> What the task asks: Repeat each entry below exactly.

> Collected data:
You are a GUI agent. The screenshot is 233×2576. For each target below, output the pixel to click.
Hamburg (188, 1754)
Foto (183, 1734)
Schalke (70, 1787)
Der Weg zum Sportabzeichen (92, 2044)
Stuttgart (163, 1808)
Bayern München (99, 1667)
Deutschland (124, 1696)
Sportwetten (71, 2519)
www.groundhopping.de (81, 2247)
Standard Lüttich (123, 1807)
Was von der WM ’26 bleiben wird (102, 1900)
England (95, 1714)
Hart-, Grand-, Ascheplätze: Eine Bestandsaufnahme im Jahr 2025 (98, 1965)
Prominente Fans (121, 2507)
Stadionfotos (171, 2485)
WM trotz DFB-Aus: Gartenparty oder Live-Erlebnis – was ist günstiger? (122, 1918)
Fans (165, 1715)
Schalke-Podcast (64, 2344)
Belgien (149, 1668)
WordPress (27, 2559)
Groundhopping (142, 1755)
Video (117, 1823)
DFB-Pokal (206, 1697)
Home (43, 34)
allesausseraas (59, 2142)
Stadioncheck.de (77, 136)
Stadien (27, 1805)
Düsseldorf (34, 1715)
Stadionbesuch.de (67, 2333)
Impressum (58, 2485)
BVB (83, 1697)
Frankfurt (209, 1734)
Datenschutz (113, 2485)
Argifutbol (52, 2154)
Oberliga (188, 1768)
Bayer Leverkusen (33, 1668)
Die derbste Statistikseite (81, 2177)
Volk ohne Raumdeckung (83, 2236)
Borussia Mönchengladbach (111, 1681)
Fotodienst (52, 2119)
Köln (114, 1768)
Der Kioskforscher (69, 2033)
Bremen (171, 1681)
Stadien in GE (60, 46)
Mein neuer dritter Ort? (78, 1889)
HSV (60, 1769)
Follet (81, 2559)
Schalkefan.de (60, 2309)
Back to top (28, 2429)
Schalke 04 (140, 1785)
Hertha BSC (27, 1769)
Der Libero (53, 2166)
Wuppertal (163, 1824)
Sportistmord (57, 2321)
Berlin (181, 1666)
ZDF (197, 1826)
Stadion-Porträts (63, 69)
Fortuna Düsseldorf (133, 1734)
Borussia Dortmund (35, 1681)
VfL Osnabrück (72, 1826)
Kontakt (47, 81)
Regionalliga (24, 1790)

> Your response:
You are a GUI agent. The screenshot is 233×2576. For each target below, output the pixel to click.
Hamburg (188, 1754)
Foto (183, 1734)
Schalke (70, 1787)
Der Weg zum Sportabzeichen (92, 2044)
Stuttgart (163, 1808)
Bayern München (99, 1667)
Deutschland (124, 1696)
Sportwetten (71, 2519)
www.groundhopping.de (81, 2247)
Standard Lüttich (123, 1807)
Was von der WM ’26 bleiben wird (102, 1900)
England (95, 1714)
Hart-, Grand-, Ascheplätze: Eine Bestandsaufnahme im Jahr 2025 (98, 1965)
Prominente Fans (121, 2507)
Stadionfotos (171, 2485)
WM trotz DFB-Aus: Gartenparty oder Live-Erlebnis – was ist günstiger? (122, 1918)
Fans (165, 1715)
Schalke-Podcast (64, 2344)
Belgien (149, 1668)
WordPress (27, 2559)
Groundhopping (142, 1755)
Video (117, 1823)
DFB-Pokal (206, 1697)
Home (43, 34)
allesausseraas (59, 2142)
Stadioncheck.de (77, 136)
Stadien (27, 1805)
Düsseldorf (34, 1715)
Stadionbesuch.de (67, 2333)
Impressum (58, 2485)
BVB (83, 1697)
Frankfurt (209, 1734)
Datenschutz (113, 2485)
Argifutbol (52, 2154)
Oberliga (188, 1768)
Bayer Leverkusen (33, 1668)
Die derbste Statistikseite (81, 2177)
Volk ohne Raumdeckung (83, 2236)
Borussia Mönchengladbach (111, 1681)
Fotodienst (52, 2119)
Köln (114, 1768)
Der Kioskforscher (69, 2033)
Bremen (171, 1681)
Stadien in GE (60, 46)
Mein neuer dritter Ort? (78, 1889)
HSV (60, 1769)
Follet (81, 2559)
Schalkefan.de (60, 2309)
Back to top (28, 2429)
Schalke 04 (140, 1785)
Hertha BSC (27, 1769)
Der Libero (53, 2166)
Wuppertal (163, 1824)
Sportistmord (57, 2321)
Berlin (181, 1666)
ZDF (197, 1826)
Stadion-Porträts (63, 69)
Fortuna Düsseldorf (133, 1734)
Borussia Dortmund (35, 1681)
VfL Osnabrück (72, 1826)
Kontakt (47, 81)
Regionalliga (24, 1790)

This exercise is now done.